Los nórdicos narran la historia de el Hidromel de la poesía; Wotan quien adquirió sabiduría y habilidad, sin ser egoísta la compartió a los otros dioses, haciendo un intercambio con la giganta Gunnlod por tres noches de amor.

Los españoles en el Siglo de Oro, si bien renovaron el teatro con Lope y dieron vida a la novela de mano de Cervantes; nutrieron fuertmente nuestro idioma por la poesía; alegres y satíricos los versos de Quevedo, acertados en habilidad y figuras retóricas, supieron transmitir más que el sentido literal; y de Góngora que fue al preciosismo de las palabras, armó composiciones que por generaciones han impresionado e influido por su belleza lírica.

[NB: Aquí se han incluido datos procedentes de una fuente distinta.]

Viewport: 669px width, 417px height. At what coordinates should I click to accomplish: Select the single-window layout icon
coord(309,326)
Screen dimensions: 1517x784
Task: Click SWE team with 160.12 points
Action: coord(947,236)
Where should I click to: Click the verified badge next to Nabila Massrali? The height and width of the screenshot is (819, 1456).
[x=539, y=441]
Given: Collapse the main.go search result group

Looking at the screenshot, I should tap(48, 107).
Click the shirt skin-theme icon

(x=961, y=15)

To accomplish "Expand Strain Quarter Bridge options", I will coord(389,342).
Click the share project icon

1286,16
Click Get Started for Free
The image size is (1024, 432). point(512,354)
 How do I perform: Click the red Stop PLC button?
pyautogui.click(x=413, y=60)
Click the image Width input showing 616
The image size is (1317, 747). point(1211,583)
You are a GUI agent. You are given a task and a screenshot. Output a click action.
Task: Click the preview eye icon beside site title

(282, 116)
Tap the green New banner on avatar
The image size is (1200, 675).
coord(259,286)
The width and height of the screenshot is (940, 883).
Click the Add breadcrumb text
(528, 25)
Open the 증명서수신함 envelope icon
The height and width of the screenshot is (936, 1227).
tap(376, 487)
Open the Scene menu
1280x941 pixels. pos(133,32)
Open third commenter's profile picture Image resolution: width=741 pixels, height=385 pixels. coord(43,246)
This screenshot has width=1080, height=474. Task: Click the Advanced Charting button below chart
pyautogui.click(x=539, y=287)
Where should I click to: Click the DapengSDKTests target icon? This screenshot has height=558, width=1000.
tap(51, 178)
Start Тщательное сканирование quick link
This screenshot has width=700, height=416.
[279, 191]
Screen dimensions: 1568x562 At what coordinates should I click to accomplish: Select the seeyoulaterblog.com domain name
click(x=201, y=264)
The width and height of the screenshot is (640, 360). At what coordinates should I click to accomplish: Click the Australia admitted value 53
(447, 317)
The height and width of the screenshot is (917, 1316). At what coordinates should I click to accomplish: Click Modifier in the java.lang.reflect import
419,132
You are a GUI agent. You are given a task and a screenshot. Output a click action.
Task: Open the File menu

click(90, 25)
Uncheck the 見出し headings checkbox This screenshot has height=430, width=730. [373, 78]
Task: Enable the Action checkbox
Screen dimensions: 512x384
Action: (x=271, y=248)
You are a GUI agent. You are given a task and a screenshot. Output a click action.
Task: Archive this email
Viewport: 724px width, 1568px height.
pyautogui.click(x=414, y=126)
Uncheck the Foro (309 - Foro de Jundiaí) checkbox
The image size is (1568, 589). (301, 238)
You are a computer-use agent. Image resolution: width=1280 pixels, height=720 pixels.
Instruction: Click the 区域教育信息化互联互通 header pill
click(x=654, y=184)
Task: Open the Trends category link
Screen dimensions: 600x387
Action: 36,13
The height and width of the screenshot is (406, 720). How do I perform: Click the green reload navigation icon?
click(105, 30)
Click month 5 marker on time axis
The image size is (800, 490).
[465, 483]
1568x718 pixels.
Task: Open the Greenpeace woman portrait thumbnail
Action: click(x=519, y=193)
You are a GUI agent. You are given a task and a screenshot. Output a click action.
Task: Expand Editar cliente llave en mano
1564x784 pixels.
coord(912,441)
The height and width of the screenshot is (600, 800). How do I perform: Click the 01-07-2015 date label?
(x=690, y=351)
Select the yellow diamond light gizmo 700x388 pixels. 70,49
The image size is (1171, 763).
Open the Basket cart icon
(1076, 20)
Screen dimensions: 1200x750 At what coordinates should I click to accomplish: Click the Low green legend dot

Otros pueblos como el hebreo, por su parte, cuentan con uno de los más bellos libros románticos de poesía, con tintes levemente eróticos como es el Cantar de los Cantares; el Corán que posee una serie de nombres poéticos con los nombres que llama a su dios, es también rico en imágenes poéticas.

Uno de los más bellos libros, el Popol Vuh, que maravillosamente traducido por Sam Colop guarda en las narraciones de la historia del origen del pueblo Quiché y de la creación del universo, la habilidad de conmover, de enseñar, de describir el viaje épico de los héroes gemelos; el significado de cada nombre mencionado guarda poesía y sentido mas allá del literal.

La poesía es para muchas cosas; hoy, aunque haya sido promovido por las Naciones Unidas, me tomo un momento para reflexionar sobre la poesía; no por su mandato sino por respeto a los muchos que hoy organizan actividades en nombre de este actuar tan complejo del hombre; por los tantos interesados en descubrirla, en ejercitar su estilo, habilidad y formas; para aquellos que retoman las formas clásicas y no la asumen solo para el ‘postureo’ frente al “ambiente cultural”.

¡Feliz poesía para todos, hoy y todos los días!